The Way I See Things

By JDO

Tasty

This morning I took part in the RSPB's Bird Garden Birdwatch - or perhaps Squirrelwatch would be more appropriate, because the grey squirrel was the best-represented species in the garden during the hour I was watching with my binoculars from the kitchen window. I don't mind squirrels, but sometimes I think they're taking the mickey: at one point today three of our seven bird feeders were occupied by squirrels, and two more were hoovering ground food from the top of the patio wall. When a sixth, very fat, individual strolled up the garden and began looking around for somewhere to have breakfast, I called a halt by going out and shooing them all away. The birds went too, of course, but they came back to the feeders before the squirrels decided to risk it, so they were able to feed undisturbed for a while.

Today's count was fifteen species that are very typical for this garden:

Blackbird
Blue tit
Chaffinch
Collared dove
Dunnock
Feral pigeon
Goldfinch
Great tit
House sparrow
Jackdaw
Long-tailed tit
Magpie
Robin
Starling
Woodpigeon.

I also saw a couple of groups of mallards fly over the garden during my hour, and the Merlin app picked up the nearby calls of a blackcap, a rook and a song thrush - but I didn't actually see any of these birds in the garden, so I didn't include them in the list I submitted to the RSPB this evening.

Another bird that would have been very typical for our garden, but which didn't turn up during the count, is the great spotted woodpecker. I photographed this female later in the day at Hillers, displaying just part of the very long tongue she uses for winkling insects and their larvae out of crevices in wood.
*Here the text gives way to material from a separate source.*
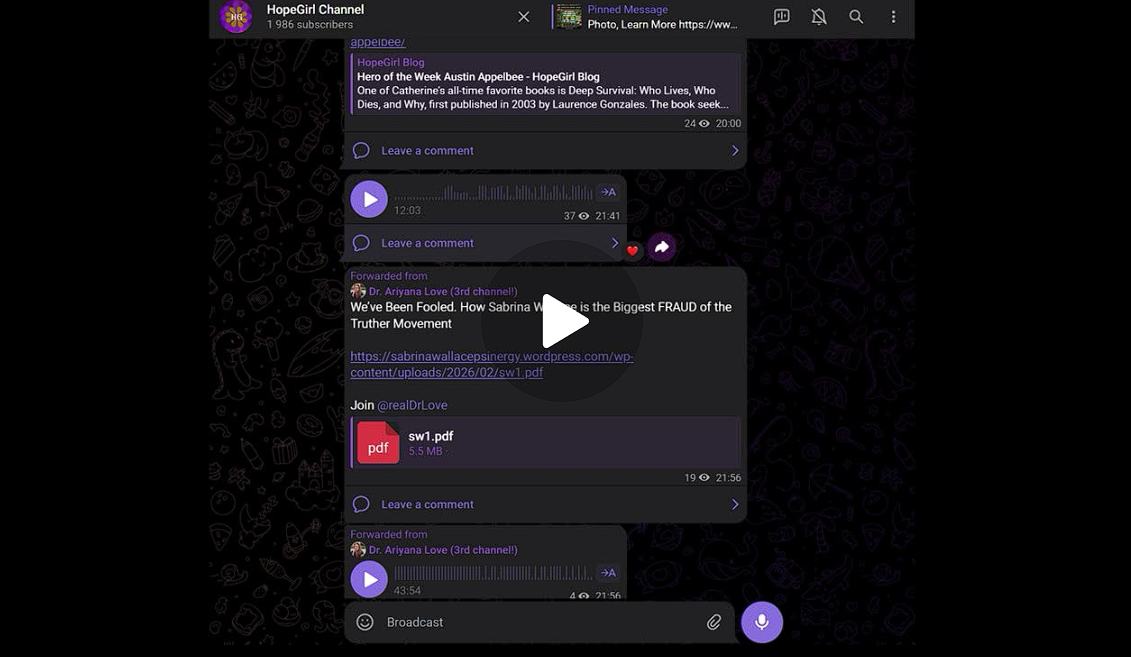
Task: Download the sw1.pdf file icon
Action: (x=378, y=443)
Numerous web sites will tell you that the great spotted woodpecker's tongue can extend up to 4cm beyond the end of its bill, and most of them state with no further explanation that at rest it's retracted up and over the bird's skull. If you're anything like me this will drive you wild with irritation, because it's almost impossible to visualise how it might work if you haven't already studied bird anatomy and physiology. Luckily, if you dig a little you can find some sites that at least try to describe and illustrate the workings of a woodpecker's tongue: this is a basic explanation, using the American species the northern flicker as an example; and this is a more detailed description by the illustrator Lizzie Harper for a book about British woodpeckers.
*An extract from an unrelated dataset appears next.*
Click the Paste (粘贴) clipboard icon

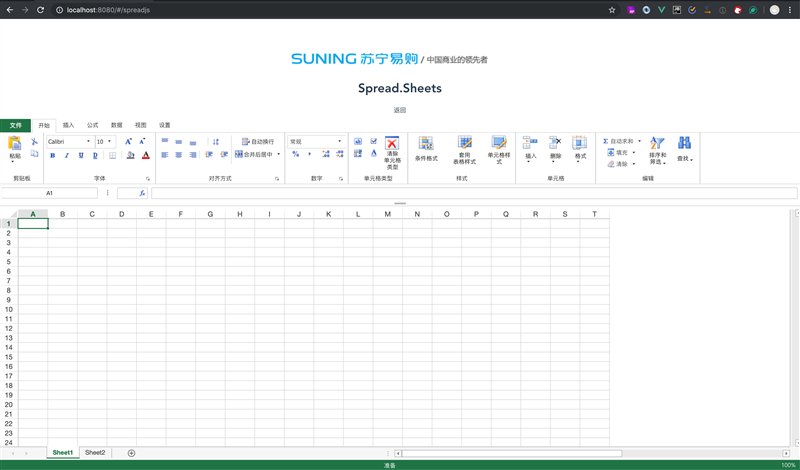14,146
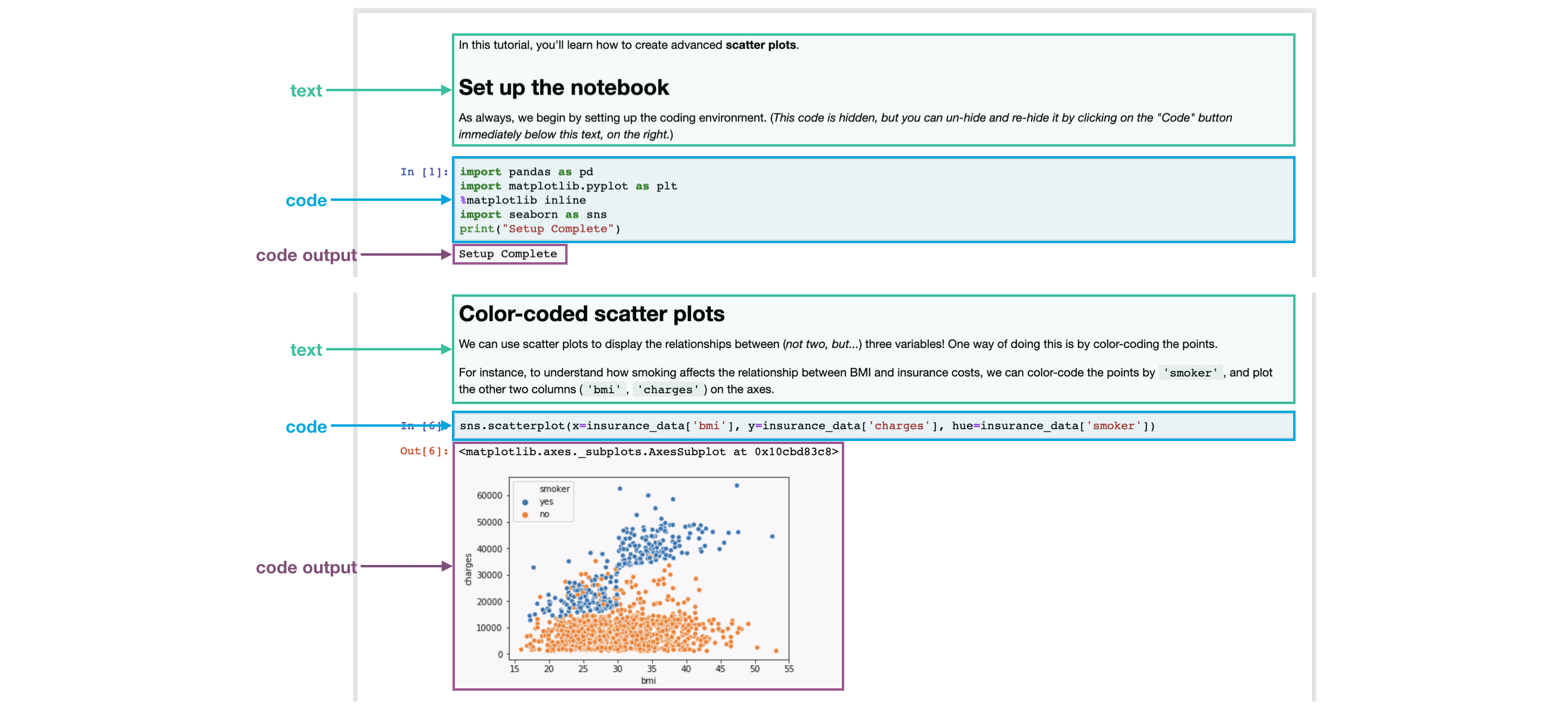Image resolution: width=1568 pixels, height=708 pixels.
Task: Click the blue 'yes' legend marker
Action: (525, 502)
A further woodpecker fun fact that's stated on both these web pages is that the way the woodpecker's tongue wraps around its skull gives it some protection against the deceleration force it experiences when drumming against or drilling into a tree. The tongue and hyoid appear to act as both seat belt and shock absorber, and coupled with the fact that some of the woodpecker's skull plates are made of spongier bone than in other birds, this protects it from brain injury.